Risk Score Interpretation
| Risk Score Range | Risk Rating | Color Code | Action Required |
|---|---|---|---|
| 20-25 | Extreme | Red | Immediate action - Escalate to executive leadership |
| 15-19 | High | Orange | Senior management attention - Treat within 30 days |
| 10-14 | Medium | Yellow | Management attention - Treat within 90 days |
| 5-9 | Low | Green | Monitor - Treat within 12 months |
| 1-4 | Very Low | Blue | Accept - Review annually |
Step-by-Step Risk Calculation Process
Step 1: Identify the Risk Scenario
Clearly define what you're calculating:
- Asset: What is at risk?
- Threat: What could go wrong?
- Vulnerability: What weakness enables the threat?
- Impact: What would be the consequence?
Example: Unauthorized access to customer database due to weak password policy
Step 2: Assess Inherent Likelihood
Determine the likelihood WITHOUT considering existing controls:
Factors to Consider:
- Threat source motivation and capability
- Vulnerability exploitability
- Historical incident data
- Industry threat intelligence
- Environmental factors
Example Assessment:
- Threat: External hackers actively target customer databases (High motivation)
- Vulnerability: Weak passwords (Easily exploitable)

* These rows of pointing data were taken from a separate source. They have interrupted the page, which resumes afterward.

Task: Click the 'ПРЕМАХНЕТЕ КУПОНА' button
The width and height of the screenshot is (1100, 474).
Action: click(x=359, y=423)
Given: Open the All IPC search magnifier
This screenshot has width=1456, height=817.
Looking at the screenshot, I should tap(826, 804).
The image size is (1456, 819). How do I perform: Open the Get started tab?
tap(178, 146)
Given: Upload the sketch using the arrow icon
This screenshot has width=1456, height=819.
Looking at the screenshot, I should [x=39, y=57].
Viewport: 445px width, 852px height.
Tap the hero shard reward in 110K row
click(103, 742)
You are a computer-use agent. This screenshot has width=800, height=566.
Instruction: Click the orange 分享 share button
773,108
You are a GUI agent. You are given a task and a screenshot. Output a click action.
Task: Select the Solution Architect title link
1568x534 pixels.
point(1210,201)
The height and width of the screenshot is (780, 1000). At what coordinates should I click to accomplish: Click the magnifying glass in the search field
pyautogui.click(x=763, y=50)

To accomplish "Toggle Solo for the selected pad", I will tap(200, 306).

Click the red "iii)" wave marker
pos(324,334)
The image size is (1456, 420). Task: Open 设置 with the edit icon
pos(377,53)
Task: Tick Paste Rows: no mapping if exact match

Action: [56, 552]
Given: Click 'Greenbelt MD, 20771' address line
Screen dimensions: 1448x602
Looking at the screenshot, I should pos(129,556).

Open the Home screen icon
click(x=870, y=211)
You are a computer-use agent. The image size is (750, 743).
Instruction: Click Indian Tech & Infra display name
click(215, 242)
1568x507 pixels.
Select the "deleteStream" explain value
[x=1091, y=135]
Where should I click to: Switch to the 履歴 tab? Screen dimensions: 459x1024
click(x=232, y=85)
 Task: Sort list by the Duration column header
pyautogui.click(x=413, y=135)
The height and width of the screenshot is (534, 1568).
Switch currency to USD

- Industry data: Common attack vector
- Inherent Likelihood: 4 (Likely)
Step 3: Assess Inherent Impact
Determine the impact WITHOUT considering existing controls:
Factors to Consider:
- Number of records/assets affected
- Data sensitivity classification
- Regulatory requirements (GDPR, CCPA, etc.)
- Financial exposure
- Operational dependencies
- Reputational sensitivity
Example Assessment:
- 100,000 customer records including PII
- GDPR penalties: up to €20M or 4% revenue
- Media attention likely
- Customer trust damage
- Inherent Impact: 5 (Catastrophic)
Step 4: Calculate Inherent Risk
Inherent Risk = Inherent Likelihood × Inherent Impact
Inherent Risk = 4 × 5 = 20 (Extreme)
Inherent Risk represents the risk level before any controls are applied.
Step 5: Identify Existing Controls
Document all controls currently in place:
Example Controls:
- Password complexity policy (minimum 12 characters)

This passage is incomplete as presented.